British Phonographic Industry (BPI) is the British recorded music industry's Trade association. It runs the BRIT Awards, the Classic BRIT Awards, National Album Day, is home to the Mercury Prize, and co-owns the Official Charts Company with the Entertainment Retailers Association, and awards UK music sales through the BRIT Certified Awards.

Structure
Its membership comprises hundreds of music companies including all three "major" record companies in the UK (Warner Music UK, Sony Music UK, & Universal Music UK), and over 450 independent record labels and small to medium-sized music businesses.

The BPI council is the management and policy forum of the BPI. It is chaired by the chair of BPI, and includes the chief executive, chief operating officer (COO) and the general counsel. In addition it includes 12 representatives from the recorded music sector, six from major labels, two each from the three major companies, and six from the independent sector, which are selected by voting of all BPI independent label members. As of 2021, the council members were:
 YolanDa Brown (chair, from July 2022), Geoff Taylor (chief executive), M.J. Olaore (COO), Kiaron Whitehead (general counsel)
 Major labels:  Jason Iley and Jessica Carsen (Sony), David Joseph and Selina Webb (Universal), Tony Harlow and Jo Bartlett (Warner)
 Independent labels: Alice Dyson (One Media IP), Fred Jude (Snapper Music), Henry Semmence (Absolute Label Services), Nick Hartley (PIAS Group), Pat Carr (Remote Control Agency), Stefania Passamonte (Master Chord Records)

History
It has represented the interests of British record companies since being formally incorporated in 1973 when the principal aim was to promote British music and fight copyright infringement.

In 2007, the association's legal name was changed from "British Phonographic Industry Limited (The)" to "BPI (British Recorded Music Industry) Limited".

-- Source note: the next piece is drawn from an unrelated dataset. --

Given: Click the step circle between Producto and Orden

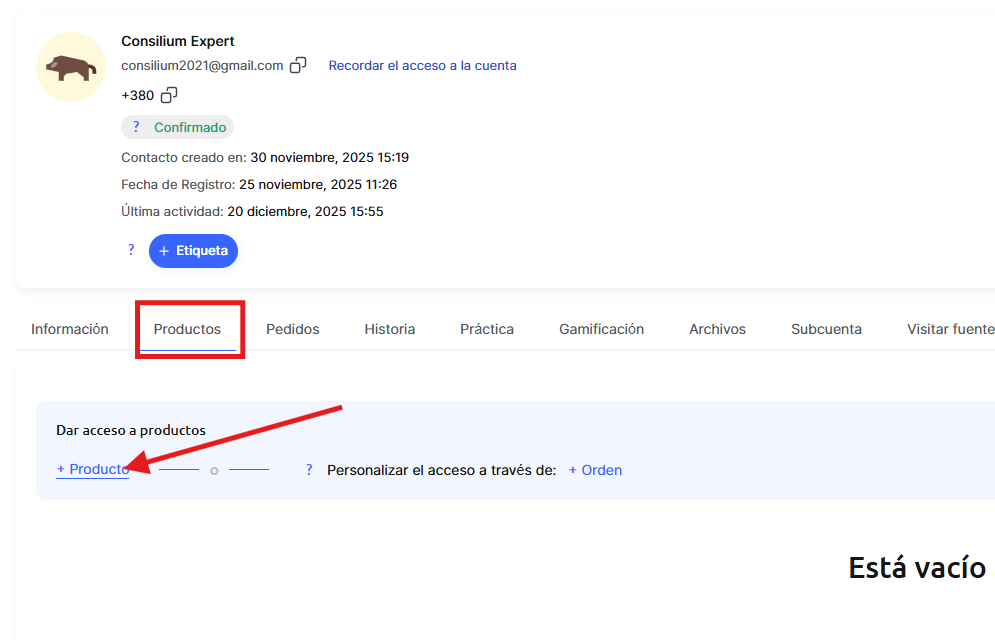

In September 2008, the BPI became one of the founding members of UK Music, an umbrella organisation representing the interests of all parts of the industry.

In July 2022, YolanDa Brown was appointed chair of BPI, replacing Ged Doherty who served in that role the previous seven years.

Awards
It founded the annual Brit Awards for the British music industry in 1977, and, later, The Classic BRIT Awards. The organising company, BRIT Awards Limited, is a fully owned subsidiary of the BPI. Proceeds from both shows go to the BRIT Trust, the charitable arm of the BPI that has donated over £26m to charitable causes nationwide since its foundation in 1989. In September 2013, the BPI presented the first ever BRITs Icon Award to Sir Elton John. The BPI also endorsed the launch of the Mercury Prize for the Album of the Year in 1992, and since 2016 has organised the Prize.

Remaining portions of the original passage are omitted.